Text shown >>
== Segment start ==
7. Efficient IPU I/O

When developing applications for the IPU, maximising the I/O performance is important. If an application is I/O-bound, after optimisation of the host data loading, then you can explore further optimisations of the movement of data into the IPU. This chapter will cover three options that can improve I/O performance.

7.1. Prefetch elements

The option to prefetch multiple dataset elements allows TensorFlow and Poplar to move input data logically closer to the IPU before it is needed. This can be in the Streaming Memory (DRAM attached to the IPU-Machine, for example an IPU-M2000 or a Bow-2000). A symptom of data not being available to the IPU when required is large StreamCopyBegin programs in the PopVision execution trace.

An application with a long ``StreamCopyBegin``

Fig. 7.1 An application with a long wait for StreamCopyBegin.

You can enable and set prefetch using the prefetch_depth option on the IPUInfeedQueue constructor or the IPU Keras API functions. Setting this option to a value greater than 1 will instruct TensorFlow and Poplar to move up to prefetch_depth dataset elements into a staging area near the IPU.

An application with a short ``StreamCopyBegin``

Fig. 7.2 The same application without a long wait for StreamCopyBegin.

7.2. I/O Tiles

The option to designate a number of IPU-tiles to be “I/O tiles” allows TensorFlow to construct the Poplar graph so that the data transfer and the computation can overlap in time. This is useful when the StreamCopyMid is taking a significant proportion of the application’s runtime and blocking computation.

Note

This will only overlap I/O with computation for a single IPU application or a pipelined application using the grouped schedule. See Section 6.5, Pipelined training for more detail.
== Segment end ==
Collected material >>
== Segment start ==
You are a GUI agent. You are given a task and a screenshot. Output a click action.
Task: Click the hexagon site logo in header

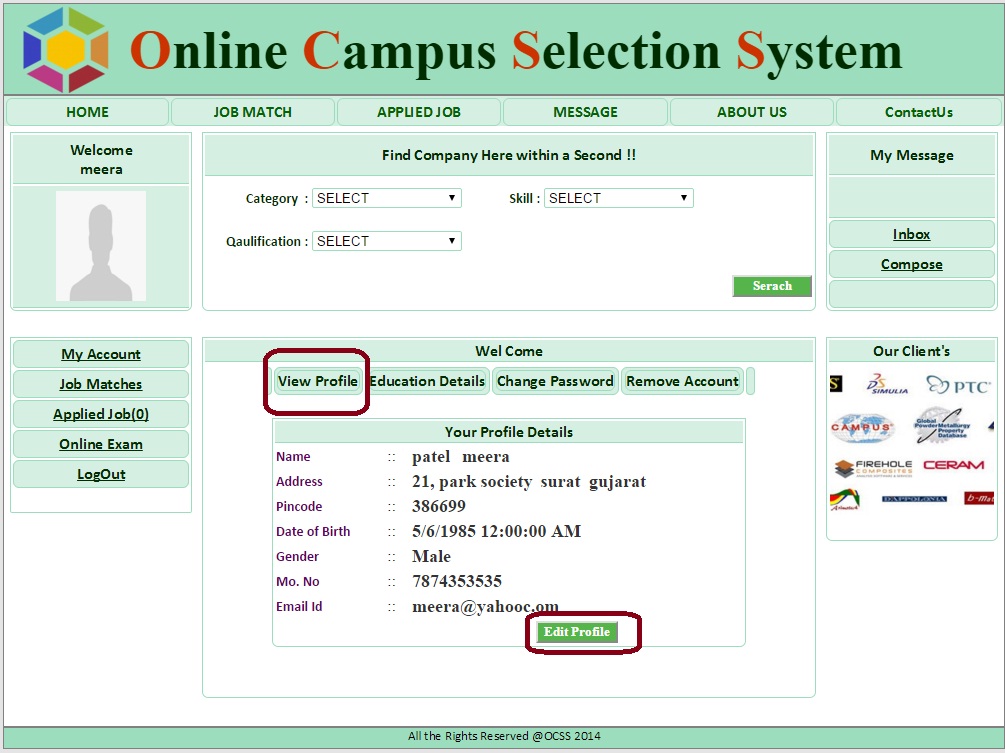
== Segment end ==
Assigned task 1 >>
In the Efficient IPU I/O section, which option on the IPUInfeedQueue constructor enables and sets prefetch?
Assigned task 2 >>
List every numbered heading in the Efficient IPU I/O section, with its number.
Assigned task 3 >>
Print the Efficient IPU I/O section from "You can enable" up to and including "near the IPU.".
None of the lines are needed for this work.

Your solution 1 >>
The prefetch_depth option.

Your solution 2 >>
7. Efficient IPU I/O
7.1. Prefetch elements
7.2. I/O Tiles

Your solution 3 >>
You can enable and set prefetch using the prefetch_depth option on the IPUInfeedQueue constructor or the IPU Keras API functions. Setting this option to a value greater than 1 will instruct TensorFlow and Poplar to move up to prefetch_depth dataset elements into a staging area near the IPU.